#### Activity 1:
Answer these questions from the book discussion page below, one answer per line, marked like the questions.
(a) On what date and at what time is the discussion held?
(b) What is John Hendrickson's position at The Atlantic?
(c) Who wrote Hidden Valley Road?
#### Activity 2:
From the book discussion page below, copy word for word the part that opens with the words containing "BOOK DISCUSSION DETAILS" and closes with "struggle to speak.".
#### Activity 3:
List every publication that the book discussion page below says John Hendrickson has written or edited for.

#### Excerpt provided:
-- Opening Marker --
Join John Hendrickson to discuss “Life on Delay.”
BOOK DISCUSSION DETAILS
3/1/2023 at 6:00 PM
DUKE DEWITT WALLACE CENTER FOR MEDIA AND DEMOCRACY
Durham, NC USA
About the Author:
JOHN HENDRICKSON is a senior editor at The Atlantic. He previously wrote and edited for Rolling Stone, Esquire, and The Denver Post. His Atlantic feature “What Joe Biden Can’t Bring Himself to Say” was named one of the best stories of 2019 by Longform. He lives in New York City with his wife.
About the Book:
An intimate, candid memoir about a lifelong struggle to speak.
“Life On Delay brims with empathy and honesty … It moved me in ways that I haven’t experienced before. It’s fantastic.”—Clint Smith, author of How the Word Is Passed
“I can’t remember the last time I read a book that made me want to both cry and cheer so much, often at the same time.”—Robert Kolker, author of Hidden Valley Road
In the fall of 2019, John Hendrickson wrote a groundbreaking story for The Atlantic about Joe Biden’s decades-long journey with stuttering, as well as his own. The article went viral, reaching readers around the world and altering the course of Hendrickson’s life. Overnight, he was forced to publicly confront an element of himself that still caused him great pain.
-- Closing Marker --
#### Dataset content:
-- Opening Marker --
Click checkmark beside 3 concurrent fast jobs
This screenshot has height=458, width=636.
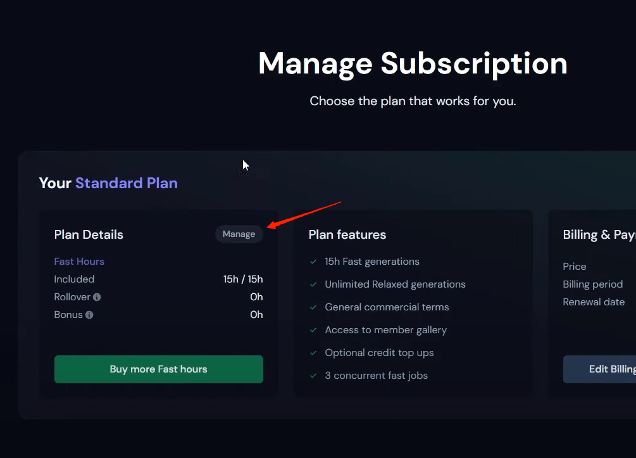313,376
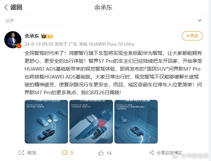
-- Closing Marker --
#### Exercise answer 1:
(a) 3/1/2023 at 6:00 PM
(b) Senior editor
(c) Robert Kolker

#### Exercise answer 2:
BOOK DISCUSSION DETAILS
3/1/2023 at 6:00 PM
DUKE DEWITT WALLACE CENTER FOR MEDIA AND DEMOCRACY
Durham, NC USA
About the Author:
JOHN HENDRICKSON is a senior editor at The Atlantic. He previously wrote and edited for Rolling Stone, Esquire, and The Denver Post. His Atlantic feature “What Joe Biden Can’t Bring Himself to Say” was named one of the best stories of 2019 by Longform. He lives in New York City with his wife.
About the Book:
An intimate, candid memoir about a lifelong struggle to speak.

#### Exercise answer 3:
The Atlantic
Rolling Stone
Esquire
The Denver Post